* **The problem**:
Each entry must be restated word for word, with nothing omitted.

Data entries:
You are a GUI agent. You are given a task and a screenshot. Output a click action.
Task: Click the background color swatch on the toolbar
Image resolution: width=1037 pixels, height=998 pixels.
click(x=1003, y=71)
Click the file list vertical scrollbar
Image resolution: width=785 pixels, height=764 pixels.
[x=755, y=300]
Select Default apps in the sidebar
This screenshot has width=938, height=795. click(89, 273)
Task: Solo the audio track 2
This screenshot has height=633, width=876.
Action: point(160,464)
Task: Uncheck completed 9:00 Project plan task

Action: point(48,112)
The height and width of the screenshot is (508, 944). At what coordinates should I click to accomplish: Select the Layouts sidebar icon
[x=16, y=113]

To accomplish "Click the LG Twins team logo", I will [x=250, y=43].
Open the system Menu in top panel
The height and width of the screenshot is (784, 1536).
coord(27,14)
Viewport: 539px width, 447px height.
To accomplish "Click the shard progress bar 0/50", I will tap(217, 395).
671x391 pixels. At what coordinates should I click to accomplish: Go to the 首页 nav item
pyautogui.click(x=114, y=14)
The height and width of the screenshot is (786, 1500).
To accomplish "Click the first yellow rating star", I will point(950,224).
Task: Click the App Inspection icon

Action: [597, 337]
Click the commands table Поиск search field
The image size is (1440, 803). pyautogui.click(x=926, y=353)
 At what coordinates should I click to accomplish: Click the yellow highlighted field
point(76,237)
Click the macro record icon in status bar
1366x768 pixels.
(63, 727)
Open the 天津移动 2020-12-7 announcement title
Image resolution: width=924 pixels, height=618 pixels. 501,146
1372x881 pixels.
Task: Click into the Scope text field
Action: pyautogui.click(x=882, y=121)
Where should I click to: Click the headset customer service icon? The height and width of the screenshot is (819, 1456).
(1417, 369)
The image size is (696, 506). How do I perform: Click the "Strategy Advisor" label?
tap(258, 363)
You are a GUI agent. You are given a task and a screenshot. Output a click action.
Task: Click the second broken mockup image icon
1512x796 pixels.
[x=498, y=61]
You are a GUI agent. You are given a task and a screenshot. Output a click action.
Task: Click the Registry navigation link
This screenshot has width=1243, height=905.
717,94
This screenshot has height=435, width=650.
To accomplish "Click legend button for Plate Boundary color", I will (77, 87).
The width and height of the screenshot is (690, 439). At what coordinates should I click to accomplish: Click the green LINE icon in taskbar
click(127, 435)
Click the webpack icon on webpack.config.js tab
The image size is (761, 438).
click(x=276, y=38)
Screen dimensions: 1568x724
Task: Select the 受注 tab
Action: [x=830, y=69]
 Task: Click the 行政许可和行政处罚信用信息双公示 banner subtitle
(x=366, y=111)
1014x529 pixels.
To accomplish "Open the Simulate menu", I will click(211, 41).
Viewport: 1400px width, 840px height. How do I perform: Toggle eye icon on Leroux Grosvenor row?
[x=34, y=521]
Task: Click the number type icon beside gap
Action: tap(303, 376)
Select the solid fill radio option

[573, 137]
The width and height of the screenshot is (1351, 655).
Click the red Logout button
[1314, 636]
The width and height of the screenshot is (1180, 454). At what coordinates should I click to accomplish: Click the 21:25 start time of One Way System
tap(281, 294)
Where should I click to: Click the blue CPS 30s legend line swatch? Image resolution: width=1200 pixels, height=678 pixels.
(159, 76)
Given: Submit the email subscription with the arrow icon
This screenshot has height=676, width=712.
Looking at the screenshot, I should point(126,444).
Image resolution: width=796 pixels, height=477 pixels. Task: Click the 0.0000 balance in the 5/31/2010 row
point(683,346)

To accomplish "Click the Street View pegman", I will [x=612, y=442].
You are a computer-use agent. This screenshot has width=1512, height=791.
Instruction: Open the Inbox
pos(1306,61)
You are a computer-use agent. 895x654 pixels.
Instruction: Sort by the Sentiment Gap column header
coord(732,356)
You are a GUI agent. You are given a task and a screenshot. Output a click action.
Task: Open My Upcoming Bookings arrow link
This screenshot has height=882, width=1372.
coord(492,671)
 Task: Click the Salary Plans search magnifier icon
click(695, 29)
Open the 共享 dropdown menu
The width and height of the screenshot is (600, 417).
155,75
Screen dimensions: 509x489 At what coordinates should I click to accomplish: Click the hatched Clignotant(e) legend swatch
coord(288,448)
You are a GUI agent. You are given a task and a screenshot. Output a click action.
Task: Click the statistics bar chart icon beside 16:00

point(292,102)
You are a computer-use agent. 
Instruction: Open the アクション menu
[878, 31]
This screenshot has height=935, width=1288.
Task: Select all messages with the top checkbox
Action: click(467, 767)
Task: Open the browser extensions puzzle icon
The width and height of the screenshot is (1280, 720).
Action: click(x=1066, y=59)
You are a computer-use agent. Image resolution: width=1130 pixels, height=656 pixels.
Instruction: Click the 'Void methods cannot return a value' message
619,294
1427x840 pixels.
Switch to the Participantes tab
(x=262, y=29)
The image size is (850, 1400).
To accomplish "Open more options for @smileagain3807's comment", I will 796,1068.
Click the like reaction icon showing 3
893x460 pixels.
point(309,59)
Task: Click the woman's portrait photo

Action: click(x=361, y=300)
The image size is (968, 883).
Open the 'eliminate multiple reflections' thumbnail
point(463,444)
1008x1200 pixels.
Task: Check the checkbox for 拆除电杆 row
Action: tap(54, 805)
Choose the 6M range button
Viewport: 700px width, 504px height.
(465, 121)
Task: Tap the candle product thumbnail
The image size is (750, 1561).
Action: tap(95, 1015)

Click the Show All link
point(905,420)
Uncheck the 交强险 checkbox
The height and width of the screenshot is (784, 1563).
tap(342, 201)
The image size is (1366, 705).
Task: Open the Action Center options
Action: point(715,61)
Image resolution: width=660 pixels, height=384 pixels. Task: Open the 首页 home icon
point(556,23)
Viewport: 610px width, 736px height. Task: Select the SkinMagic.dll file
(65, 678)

* **Result**:
You are a GUI agent. You are given a task and a screenshot. Output a click action.
Task: Click the background color swatch on the toolbar
Image resolution: width=1037 pixels, height=998 pixels.
click(x=1003, y=71)
Click the file list vertical scrollbar
Image resolution: width=785 pixels, height=764 pixels.
[x=755, y=300]
Select Default apps in the sidebar
This screenshot has width=938, height=795. click(89, 273)
Task: Solo the audio track 2
This screenshot has height=633, width=876.
Action: point(160,464)
Task: Uncheck completed 9:00 Project plan task

Action: point(48,112)
The height and width of the screenshot is (508, 944). At what coordinates should I click to accomplish: Select the Layouts sidebar icon
[x=16, y=113]

To accomplish "Click the LG Twins team logo", I will [x=250, y=43].
Open the system Menu in top panel
The height and width of the screenshot is (784, 1536).
coord(27,14)
Viewport: 539px width, 447px height.
To accomplish "Click the shard progress bar 0/50", I will tap(217, 395).
671x391 pixels. At what coordinates should I click to accomplish: Go to the 首页 nav item
pyautogui.click(x=114, y=14)
The height and width of the screenshot is (786, 1500).
To accomplish "Click the first yellow rating star", I will point(950,224).
Task: Click the App Inspection icon

Action: [597, 337]
Click the commands table Поиск search field
The image size is (1440, 803). pyautogui.click(x=926, y=353)
 At what coordinates should I click to accomplish: Click the yellow highlighted field
point(76,237)
Click the macro record icon in status bar
1366x768 pixels.
(63, 727)
Open the 天津移动 2020-12-7 announcement title
Image resolution: width=924 pixels, height=618 pixels. 501,146
1372x881 pixels.
Task: Click into the Scope text field
Action: pyautogui.click(x=882, y=121)
Where should I click to: Click the headset customer service icon? The height and width of the screenshot is (819, 1456).
(1417, 369)
The image size is (696, 506). How do I perform: Click the "Strategy Advisor" label?
tap(258, 363)
You are a GUI agent. You are given a task and a screenshot. Output a click action.
Task: Click the second broken mockup image icon
1512x796 pixels.
[x=498, y=61]
You are a GUI agent. You are given a task and a screenshot. Output a click action.
Task: Click the Registry navigation link
This screenshot has width=1243, height=905.
717,94
This screenshot has height=435, width=650.
To accomplish "Click legend button for Plate Boundary color", I will (77, 87).
The width and height of the screenshot is (690, 439). At what coordinates should I click to accomplish: Click the green LINE icon in taskbar
click(127, 435)
Click the webpack icon on webpack.config.js tab
The image size is (761, 438).
click(x=276, y=38)
Screen dimensions: 1568x724
Task: Select the 受注 tab
Action: [x=830, y=69]
 Task: Click the 行政许可和行政处罚信用信息双公示 banner subtitle
(x=366, y=111)
1014x529 pixels.
To accomplish "Open the Simulate menu", I will click(211, 41).
Viewport: 1400px width, 840px height. How do I perform: Toggle eye icon on Leroux Grosvenor row?
[x=34, y=521]
Task: Click the number type icon beside gap
Action: tap(303, 376)
Select the solid fill radio option

[573, 137]
The width and height of the screenshot is (1351, 655).
Click the red Logout button
[1314, 636]
The width and height of the screenshot is (1180, 454). At what coordinates should I click to accomplish: Click the 21:25 start time of One Way System
tap(281, 294)
Where should I click to: Click the blue CPS 30s legend line swatch? Image resolution: width=1200 pixels, height=678 pixels.
(159, 76)
Given: Submit the email subscription with the arrow icon
This screenshot has height=676, width=712.
Looking at the screenshot, I should point(126,444).
Image resolution: width=796 pixels, height=477 pixels. Task: Click the 0.0000 balance in the 5/31/2010 row
point(683,346)

To accomplish "Click the Street View pegman", I will [x=612, y=442].
You are a computer-use agent. This screenshot has width=1512, height=791.
Instruction: Open the Inbox
pos(1306,61)
You are a computer-use agent. 895x654 pixels.
Instruction: Sort by the Sentiment Gap column header
coord(732,356)
You are a GUI agent. You are given a task and a screenshot. Output a click action.
Task: Open My Upcoming Bookings arrow link
This screenshot has height=882, width=1372.
coord(492,671)
 Task: Click the Salary Plans search magnifier icon
click(695, 29)
Open the 共享 dropdown menu
The width and height of the screenshot is (600, 417).
155,75
Screen dimensions: 509x489 At what coordinates should I click to accomplish: Click the hatched Clignotant(e) legend swatch
coord(288,448)
You are a GUI agent. You are given a task and a screenshot. Output a click action.
Task: Click the statistics bar chart icon beside 16:00

point(292,102)
You are a computer-use agent. 
Instruction: Open the アクション menu
[878, 31]
This screenshot has height=935, width=1288.
Task: Select all messages with the top checkbox
Action: click(467, 767)
Task: Open the browser extensions puzzle icon
The width and height of the screenshot is (1280, 720).
Action: click(x=1066, y=59)
You are a computer-use agent. Image resolution: width=1130 pixels, height=656 pixels.
Instruction: Click the 'Void methods cannot return a value' message
619,294
1427x840 pixels.
Switch to the Participantes tab
(x=262, y=29)
The image size is (850, 1400).
To accomplish "Open more options for @smileagain3807's comment", I will 796,1068.
Click the like reaction icon showing 3
893x460 pixels.
point(309,59)
Task: Click the woman's portrait photo

Action: click(x=361, y=300)
The image size is (968, 883).
Open the 'eliminate multiple reflections' thumbnail
point(463,444)
1008x1200 pixels.
Task: Check the checkbox for 拆除电杆 row
Action: tap(54, 805)
Choose the 6M range button
Viewport: 700px width, 504px height.
(465, 121)
Task: Tap the candle product thumbnail
The image size is (750, 1561).
Action: tap(95, 1015)

Click the Show All link
point(905,420)
Uncheck the 交强险 checkbox
The height and width of the screenshot is (784, 1563).
tap(342, 201)
The image size is (1366, 705).
Task: Open the Action Center options
Action: point(715,61)
Image resolution: width=660 pixels, height=384 pixels. Task: Open the 首页 home icon
point(556,23)
Viewport: 610px width, 736px height. Task: Select the SkinMagic.dll file
(65, 678)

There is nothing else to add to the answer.